Lo sviluppo della memoria e della produzione storiografica non sempre coincidono con lo sviluppo dell’interesse sociale e la stessa produzione non e’ esente dagli attori sociali in campo e dalle loro scelte. Storici, magistrati, giornalisti danno contemporaneamente notizie e giudizi sui fatti a partire dal momento in cui decidono se il fatto e’ rilevante o meno, in una continua lotta sulla memoria che e’ un tratto saliente delle societa’ sviluppate. Si torna al problema se sia piu’ utile alla convivenza sociale il ricordo o l’oblio, una questione analoga a quella relativa alla punizione o il perdono.

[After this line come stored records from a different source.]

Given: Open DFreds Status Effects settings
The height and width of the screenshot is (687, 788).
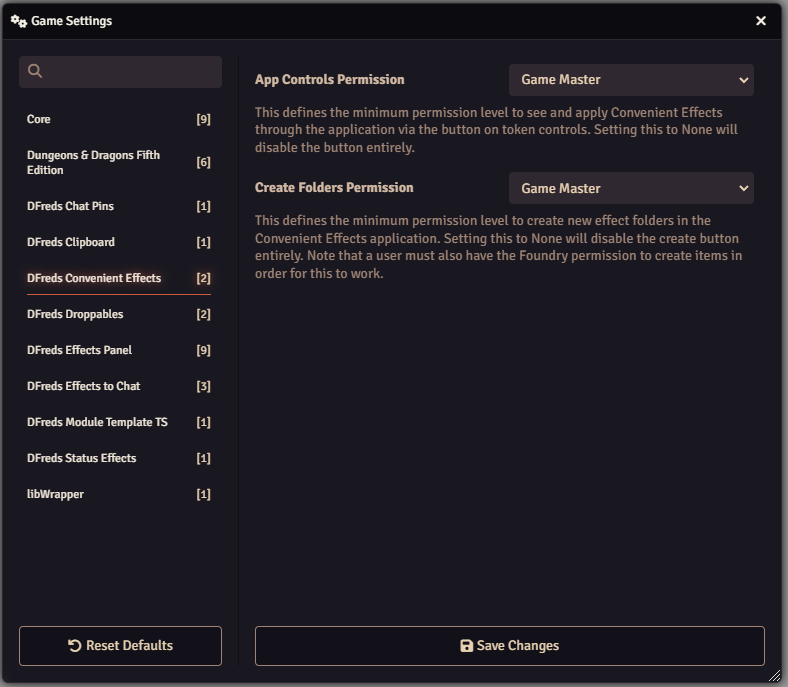Looking at the screenshot, I should (x=118, y=458).
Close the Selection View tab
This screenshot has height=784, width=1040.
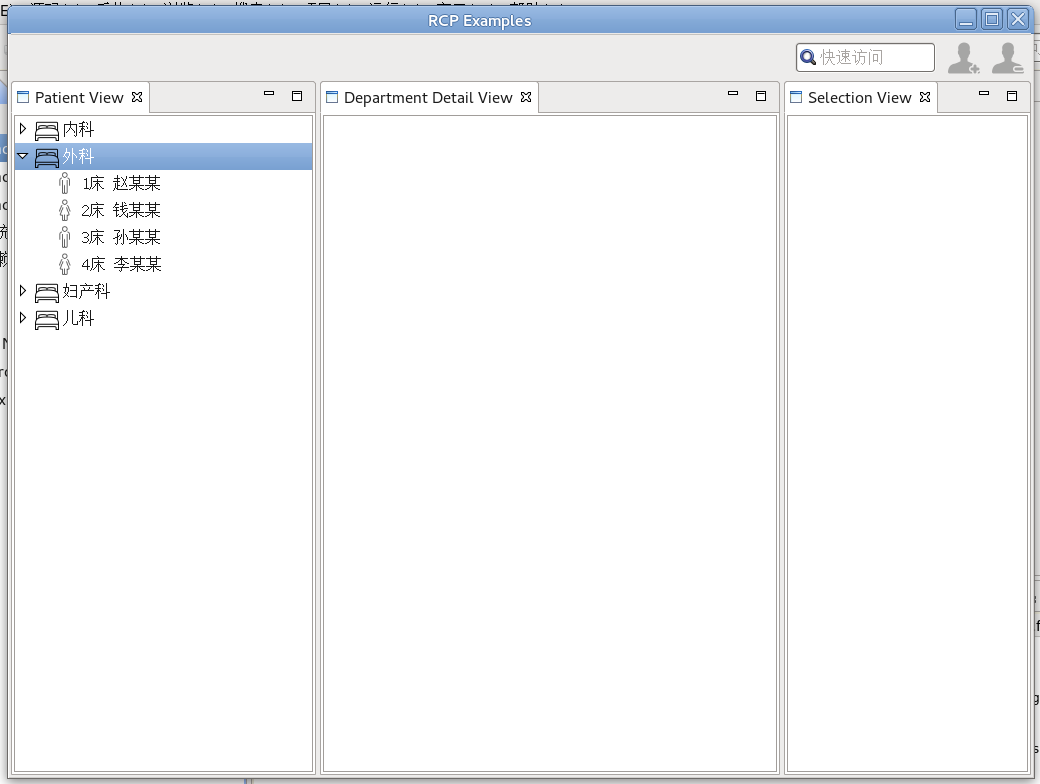(x=925, y=97)
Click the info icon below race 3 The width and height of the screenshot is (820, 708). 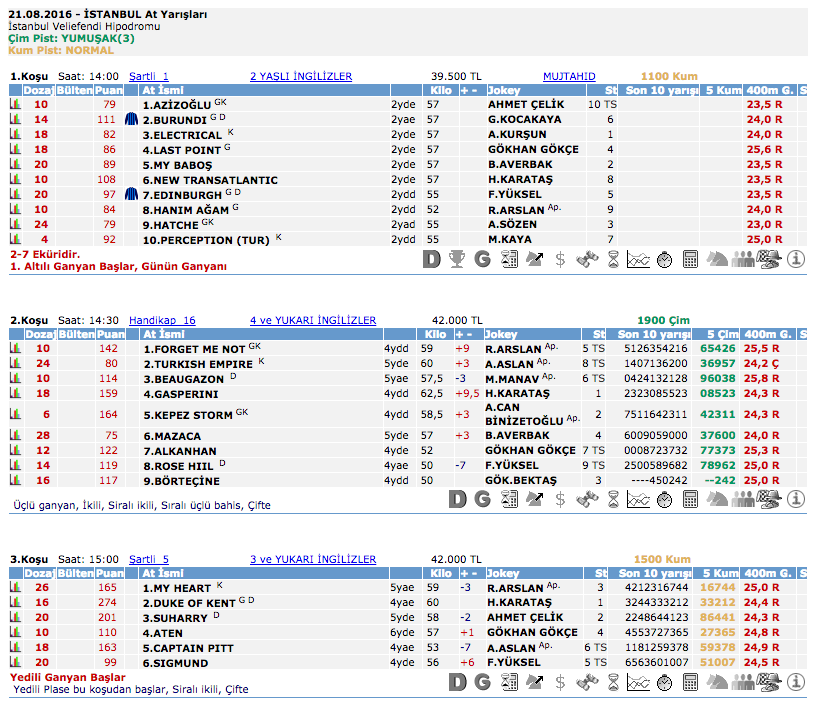coord(796,681)
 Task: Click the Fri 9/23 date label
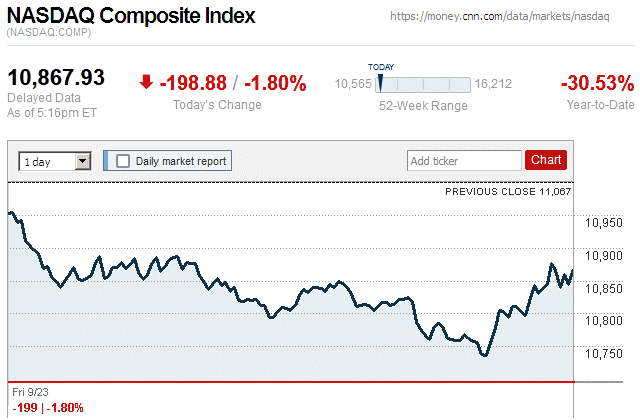31,391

Ogni costruzione del passato, ed anche ogni invenzione di tradizione, si fonda su verita’ di parte, piu’ o meno ampiamente condivise, e la ricerca di una storia ufficiale, il desiderio di una storia condivisa, risulta tanto impraticabile nelle societa’ democratiche e complesse quanto praticata e diffusa nei regimi autoritari.

In Sudafrica la scelta di lottare per la liberazione dei negri dal dominio dei bianchi si e’ sviluppata contemporaneamente alla scelta di non creare una societa’ uguale e contraria a quella combattuta. Come afferma Desmond Tuto “Una piccola minoranza aveva monopolizzato il potere politico, che dava accesso a tutte le forme di potere e privilegio, e perpetuava questo iniquo sistema di privilegi con metodi altrettanto iniqui ed immorali. Nella visione di questa “pigmentocrazia”, cio’ che determinava il valore di una persona era l’elemento biologico, un aspetto del tutto arbitrario che alla fine ha rilevato la sua completa irrilevanza. Questo elemento biologico era rappresentato dall’etnia, dalla razza, dal colore della pelle. Le persone non erano automaticamente insignite di valore. Il valore dell’essere umano non era un fenomeno universale ma esclusivo, essendo attribuito solo a coloro che appartenevano alla razza o all’etnia privilegiate. (…) Abbiamo spesso cercato di mettere in risalto l’assurdita’ del razzismo, sperando che i nostri compatrioti bianchi fossero indotti dall’imbarazzo a rifiutare una concezione che poteva risultare grottesca. Suggerivo, per esempio, di provare a sostituire al colore della pelle le dimensioni del naso, ispirandomi al fatto che io ne avevo uno bello grosso. Provate ad immaginare che situazione ridicola si creerebbe se dovessimo stabilire che la tale scuola sia riservata non ai bianchi, come succedeva durante l’apartheid, ma alle persone con il naso grosso, che quello, e non la capacita’ di studio, debba essere il requisito principale. Chi avesse la sfortuna di avere il naso piccolo dovrebbe rivolgersi al Ministero per gli affari dei nasi piccoli, per avere il permesso di frequentare la scuola riservata ai nasi grossi. Quasi tutte le volte che ho raccontato questa storia la gente si sbellicava per le risate, pensando alla stupidita’ ed all’assurdita’ della cosa. Magari fosse stata soltanto una cosa da ridere! Purtroppo non c’era niente da ridere.”

Chi avesse tempo e voglia potrebbe sempre provare a declinare queste considerazioni sulla realta’ territoriale provinciale, e vedere come questi concetti si possono applicare o meno alle diverse comunita’ che qui sono state piu’ o meno fortemente e fortunatamente costruite, nel corso del tempo.

Senza farsi prendere dalla rabbia, con ubuntu.

Bolzano, 5 luglio 2002.

Giorgio Delle Donne

1 Editoriale pubblicato sull'”Alto Adige” il 10 luglio 2002.